The image configuration in the Helm values (deploy/nemo-instances/values.yaml) references this image:

llamastack:
  image:
    repository: quay.io/ecosystem-appeng/llamastack-server-distribution
    tag: "latest"

Helm Deployment

LlamaStack is included in the nemo-instances Helm chart. To deploy or upgrade:

cd deploy/nemo-instances

# Deploy or upgrade with llamastack enabled
helm upgrade nemo-instances . \
  -n <namespace> \
  --set namespace.name=<namespace> \
  --set llamastack.enabled=true

The Helm chart will create:

  • ConfigMap: Contains the LlamaStack configuration defining providers for various APIs (inference, safety, eval, post_training, etc.)
  • Deployment: Deploys the LlamaStack container with environment variables pointing to your NeMo microservices
  • Service: Creates a ClusterIP service to expose LlamaStack internally on port 8321

Configuration

The deployment is configured via Helm values in deploy/nemo-instances/values.yaml. Key configuration includes:

  • NVIDIA_API_KEY: Your NGC API key (from secret)
  • NVIDIA_BASE_URL: NIM inference endpoint URL (automatically configured based on namespace)
  • NVIDIA_ENTITY_STORE_URL: NeMo Entity Store URL (automatically configured)
  • NVIDIA_DATASETS_URL: NeMo Data Store URL (automatically configured)
  • NVIDIA_CUSTOMIZER_URL: NeMo Customizer URL (automatically configured)
  • GUARDRAILS_SERVICE_URL: NeMo Guardrails URL (automatically configured)
  • NVIDIA_EVALUATOR_URL: NeMo Evaluator URL (automatically configured)

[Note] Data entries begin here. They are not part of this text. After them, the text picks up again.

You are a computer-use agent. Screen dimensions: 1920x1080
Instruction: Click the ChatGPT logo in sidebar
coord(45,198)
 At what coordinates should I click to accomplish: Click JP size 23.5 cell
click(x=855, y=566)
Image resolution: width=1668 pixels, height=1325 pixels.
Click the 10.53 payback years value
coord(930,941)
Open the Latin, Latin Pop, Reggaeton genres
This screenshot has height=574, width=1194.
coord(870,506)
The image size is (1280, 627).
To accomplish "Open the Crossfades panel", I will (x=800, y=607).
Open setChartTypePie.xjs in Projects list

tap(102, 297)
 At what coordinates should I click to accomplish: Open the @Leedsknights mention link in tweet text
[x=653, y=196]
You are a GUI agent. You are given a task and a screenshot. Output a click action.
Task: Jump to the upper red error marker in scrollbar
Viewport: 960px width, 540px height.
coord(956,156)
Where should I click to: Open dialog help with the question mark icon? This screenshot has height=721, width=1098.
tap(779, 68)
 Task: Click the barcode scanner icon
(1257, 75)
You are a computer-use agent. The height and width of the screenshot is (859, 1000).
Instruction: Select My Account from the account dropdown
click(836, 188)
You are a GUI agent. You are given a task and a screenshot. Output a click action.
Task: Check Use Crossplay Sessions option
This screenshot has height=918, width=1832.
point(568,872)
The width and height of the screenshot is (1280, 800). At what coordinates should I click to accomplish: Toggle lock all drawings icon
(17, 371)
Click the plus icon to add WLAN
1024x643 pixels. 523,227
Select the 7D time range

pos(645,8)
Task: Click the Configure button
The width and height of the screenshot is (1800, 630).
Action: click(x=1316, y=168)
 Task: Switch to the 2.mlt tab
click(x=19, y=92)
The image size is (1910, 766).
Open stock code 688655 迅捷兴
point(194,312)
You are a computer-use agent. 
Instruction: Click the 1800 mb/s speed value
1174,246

All service URLs are automatically configured based on the namespace setting, ensuring proper connectivity to NeMo microservices.

End-to-End Test

The Llama_Stack_NVIDIA_E2E_Flow.ipynb notebook provides a comprehensive end-to-end test of the LlamaStack API integration with NeMo microservices.

Test Workflow

  1. Setup and Configuration:

    • Configure URLs for all NeMo microservices in config.py
    • Set Hugging Face token for dataset access
    • Initialize LlamaStack client
  2. Dataset Preparation:

    • Upload sample SQuAD dataset for fine-tuning
    • Prepare training, validation, and testing data splits
  3. Model Registration:

    • Register base model (meta/llama-3.2-1b-instruct) in Entity Store
    • Configure model metadata and artifacts
  4. Inference Testing:

    • Test inference on the base model
    • Verify model responses and performance
  5. Model Customization:

    • Create fine-tuning job using NeMo Customizer
    • Monitor job progress and wait for completion
    • Register customized model in NIM
  6. Evaluation:

    • Run evaluation on base model using sample datasets
    • Evaluate customized model performance
    • Compare metrics between base and fine-tuned models

Sample Data

The demo includes sample datasets:

  • sample_squad_data/: Stanford Question Answering Dataset (SQuAD) for fine-tuning
  • sample_content_safety_test_data/: Content safety test cases for guardrails evaluation
  • sample_squad_messages/: Message format datasets for chat-based evaluation

Key API Endpoints Tested

The notebook exercises these LlamaStack APIs:

  • Inference API: Model completions and chat
  • Post Training API: Model customization jobs
  • Eval API: Model evaluation and benchmarking
  • Safety API: Content safety and guardrails
  • Dataset IO API: Dataset upload and management

Expected Results

  • Base model BLEU score: ~3
  • Customized model BLEU score: ~5-15

Usage

After deployment, LlamaStack will be available at:

  • Internal: http://llamastack.<namespace>.svc.cluster.local:8321
  • From within the same namespace: http://llamastack:8321

You can interact with LlamaStack using:

from llama_stack_client import LlamaStackClient

# Update the URL to match your deployment
client = LlamaStackClient(base_url="http://llamastack.<namespace>.svc.cluster.local:8321")
# Run inference, evaluations, safety checks, etc.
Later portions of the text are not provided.